Set exercise =
Count the lines in the dataset items below that contain the word "checkbox", and give only the number.

Dataset items =
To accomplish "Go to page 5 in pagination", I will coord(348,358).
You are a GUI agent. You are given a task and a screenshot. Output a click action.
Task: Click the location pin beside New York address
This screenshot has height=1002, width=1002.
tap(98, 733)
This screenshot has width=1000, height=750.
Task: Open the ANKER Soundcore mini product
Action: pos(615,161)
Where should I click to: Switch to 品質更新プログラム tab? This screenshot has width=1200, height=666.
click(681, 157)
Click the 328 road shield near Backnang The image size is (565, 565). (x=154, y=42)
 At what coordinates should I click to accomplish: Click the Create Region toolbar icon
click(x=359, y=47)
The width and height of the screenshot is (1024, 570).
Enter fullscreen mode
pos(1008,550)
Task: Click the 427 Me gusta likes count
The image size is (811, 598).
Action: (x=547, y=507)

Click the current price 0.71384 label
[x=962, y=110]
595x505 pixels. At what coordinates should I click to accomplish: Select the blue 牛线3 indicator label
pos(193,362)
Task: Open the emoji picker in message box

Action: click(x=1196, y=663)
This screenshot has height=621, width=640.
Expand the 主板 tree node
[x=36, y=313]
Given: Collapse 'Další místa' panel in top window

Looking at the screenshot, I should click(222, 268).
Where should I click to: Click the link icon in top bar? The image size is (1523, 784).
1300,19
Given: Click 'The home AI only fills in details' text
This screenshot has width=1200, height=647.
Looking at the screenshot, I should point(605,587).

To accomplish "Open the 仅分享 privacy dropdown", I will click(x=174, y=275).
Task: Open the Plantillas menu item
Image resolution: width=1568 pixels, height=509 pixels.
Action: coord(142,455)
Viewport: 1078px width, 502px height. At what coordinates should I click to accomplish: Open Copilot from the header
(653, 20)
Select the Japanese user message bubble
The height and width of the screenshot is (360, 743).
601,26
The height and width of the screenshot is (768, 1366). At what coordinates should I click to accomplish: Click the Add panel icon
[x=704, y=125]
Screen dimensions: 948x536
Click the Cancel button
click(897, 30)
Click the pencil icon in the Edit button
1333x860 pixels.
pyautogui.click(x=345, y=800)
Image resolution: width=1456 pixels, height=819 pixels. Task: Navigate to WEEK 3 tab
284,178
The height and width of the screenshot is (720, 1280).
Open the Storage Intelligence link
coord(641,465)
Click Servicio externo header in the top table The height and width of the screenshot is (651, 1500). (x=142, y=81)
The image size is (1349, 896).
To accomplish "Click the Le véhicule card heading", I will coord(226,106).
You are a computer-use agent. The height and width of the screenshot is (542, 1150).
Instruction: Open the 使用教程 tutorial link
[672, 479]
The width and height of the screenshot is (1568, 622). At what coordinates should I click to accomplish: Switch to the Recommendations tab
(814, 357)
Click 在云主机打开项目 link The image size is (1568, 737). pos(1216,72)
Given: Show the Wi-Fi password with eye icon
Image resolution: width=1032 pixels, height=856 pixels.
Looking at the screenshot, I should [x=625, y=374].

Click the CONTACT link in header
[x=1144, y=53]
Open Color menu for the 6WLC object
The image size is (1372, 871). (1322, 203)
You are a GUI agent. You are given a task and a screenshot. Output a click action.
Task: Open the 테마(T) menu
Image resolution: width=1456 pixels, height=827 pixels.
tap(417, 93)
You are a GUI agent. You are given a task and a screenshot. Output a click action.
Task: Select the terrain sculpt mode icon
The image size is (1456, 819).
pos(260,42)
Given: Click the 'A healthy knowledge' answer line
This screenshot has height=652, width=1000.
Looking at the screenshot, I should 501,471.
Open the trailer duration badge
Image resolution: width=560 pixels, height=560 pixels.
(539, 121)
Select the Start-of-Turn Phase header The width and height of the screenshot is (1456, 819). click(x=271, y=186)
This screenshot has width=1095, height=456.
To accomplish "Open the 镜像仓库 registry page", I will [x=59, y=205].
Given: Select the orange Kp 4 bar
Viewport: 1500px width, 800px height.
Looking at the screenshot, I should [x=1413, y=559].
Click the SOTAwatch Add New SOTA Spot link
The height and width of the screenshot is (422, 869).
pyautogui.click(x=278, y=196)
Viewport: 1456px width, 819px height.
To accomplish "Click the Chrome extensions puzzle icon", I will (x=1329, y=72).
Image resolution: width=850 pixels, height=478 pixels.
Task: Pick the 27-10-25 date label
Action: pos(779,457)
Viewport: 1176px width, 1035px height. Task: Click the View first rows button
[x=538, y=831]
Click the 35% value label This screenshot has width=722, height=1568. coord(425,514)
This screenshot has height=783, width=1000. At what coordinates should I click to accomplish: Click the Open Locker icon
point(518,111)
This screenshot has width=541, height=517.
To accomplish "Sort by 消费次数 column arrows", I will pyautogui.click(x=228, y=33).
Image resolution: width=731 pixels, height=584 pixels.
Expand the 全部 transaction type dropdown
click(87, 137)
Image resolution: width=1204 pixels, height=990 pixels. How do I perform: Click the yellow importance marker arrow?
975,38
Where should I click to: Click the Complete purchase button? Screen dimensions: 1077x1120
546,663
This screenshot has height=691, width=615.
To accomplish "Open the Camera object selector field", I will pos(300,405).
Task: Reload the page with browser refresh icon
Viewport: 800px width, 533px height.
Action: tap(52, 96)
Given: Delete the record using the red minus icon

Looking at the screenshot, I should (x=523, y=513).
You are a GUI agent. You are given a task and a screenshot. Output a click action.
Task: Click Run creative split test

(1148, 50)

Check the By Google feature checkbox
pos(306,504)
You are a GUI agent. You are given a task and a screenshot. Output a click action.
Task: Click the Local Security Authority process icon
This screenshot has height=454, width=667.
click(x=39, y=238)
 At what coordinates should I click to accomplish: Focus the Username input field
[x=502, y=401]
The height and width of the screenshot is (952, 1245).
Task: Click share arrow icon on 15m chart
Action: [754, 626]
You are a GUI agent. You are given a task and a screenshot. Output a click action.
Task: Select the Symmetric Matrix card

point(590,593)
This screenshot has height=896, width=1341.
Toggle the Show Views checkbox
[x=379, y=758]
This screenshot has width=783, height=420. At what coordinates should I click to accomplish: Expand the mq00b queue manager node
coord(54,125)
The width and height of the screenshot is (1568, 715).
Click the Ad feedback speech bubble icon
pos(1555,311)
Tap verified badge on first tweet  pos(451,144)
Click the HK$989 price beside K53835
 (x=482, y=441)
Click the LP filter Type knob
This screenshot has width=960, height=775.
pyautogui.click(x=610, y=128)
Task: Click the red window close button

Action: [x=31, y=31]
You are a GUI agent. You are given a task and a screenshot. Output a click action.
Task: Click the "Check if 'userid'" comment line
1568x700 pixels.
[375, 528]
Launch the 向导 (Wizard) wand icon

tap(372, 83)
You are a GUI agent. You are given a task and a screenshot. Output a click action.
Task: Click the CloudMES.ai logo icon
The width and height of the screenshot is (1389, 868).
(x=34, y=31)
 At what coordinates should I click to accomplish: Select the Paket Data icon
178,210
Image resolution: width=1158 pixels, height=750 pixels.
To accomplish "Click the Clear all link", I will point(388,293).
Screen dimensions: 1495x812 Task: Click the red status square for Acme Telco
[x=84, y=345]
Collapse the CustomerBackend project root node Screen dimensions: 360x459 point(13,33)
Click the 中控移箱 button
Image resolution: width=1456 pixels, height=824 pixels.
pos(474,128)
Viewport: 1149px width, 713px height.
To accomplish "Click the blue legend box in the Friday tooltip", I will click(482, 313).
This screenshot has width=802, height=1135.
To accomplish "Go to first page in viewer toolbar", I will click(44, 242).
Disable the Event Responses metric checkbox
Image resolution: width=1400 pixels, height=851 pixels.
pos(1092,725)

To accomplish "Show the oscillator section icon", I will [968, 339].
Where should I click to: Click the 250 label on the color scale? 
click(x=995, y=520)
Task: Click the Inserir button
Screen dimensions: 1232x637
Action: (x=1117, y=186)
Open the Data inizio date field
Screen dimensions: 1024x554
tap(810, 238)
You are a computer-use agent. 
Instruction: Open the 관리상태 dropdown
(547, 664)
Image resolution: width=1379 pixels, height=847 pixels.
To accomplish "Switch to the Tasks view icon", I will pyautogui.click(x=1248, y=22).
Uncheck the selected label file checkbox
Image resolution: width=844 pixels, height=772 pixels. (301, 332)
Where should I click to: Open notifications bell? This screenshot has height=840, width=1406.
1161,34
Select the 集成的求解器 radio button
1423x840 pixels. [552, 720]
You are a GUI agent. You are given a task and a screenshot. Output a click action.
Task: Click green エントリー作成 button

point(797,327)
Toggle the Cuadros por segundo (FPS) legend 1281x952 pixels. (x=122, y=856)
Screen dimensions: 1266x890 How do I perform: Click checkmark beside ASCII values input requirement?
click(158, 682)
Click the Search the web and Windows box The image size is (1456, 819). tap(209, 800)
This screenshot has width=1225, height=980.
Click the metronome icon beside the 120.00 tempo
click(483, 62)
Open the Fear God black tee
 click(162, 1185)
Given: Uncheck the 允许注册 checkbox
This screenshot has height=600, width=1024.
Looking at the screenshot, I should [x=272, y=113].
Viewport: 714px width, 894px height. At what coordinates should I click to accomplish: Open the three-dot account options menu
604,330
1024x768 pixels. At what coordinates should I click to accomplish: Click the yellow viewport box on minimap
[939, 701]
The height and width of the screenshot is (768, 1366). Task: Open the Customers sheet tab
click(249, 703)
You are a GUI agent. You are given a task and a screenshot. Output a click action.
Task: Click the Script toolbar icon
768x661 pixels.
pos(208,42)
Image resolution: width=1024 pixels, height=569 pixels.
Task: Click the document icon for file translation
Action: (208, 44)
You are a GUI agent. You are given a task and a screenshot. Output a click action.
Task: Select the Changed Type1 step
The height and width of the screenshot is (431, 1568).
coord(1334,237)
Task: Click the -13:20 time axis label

Complete output =
5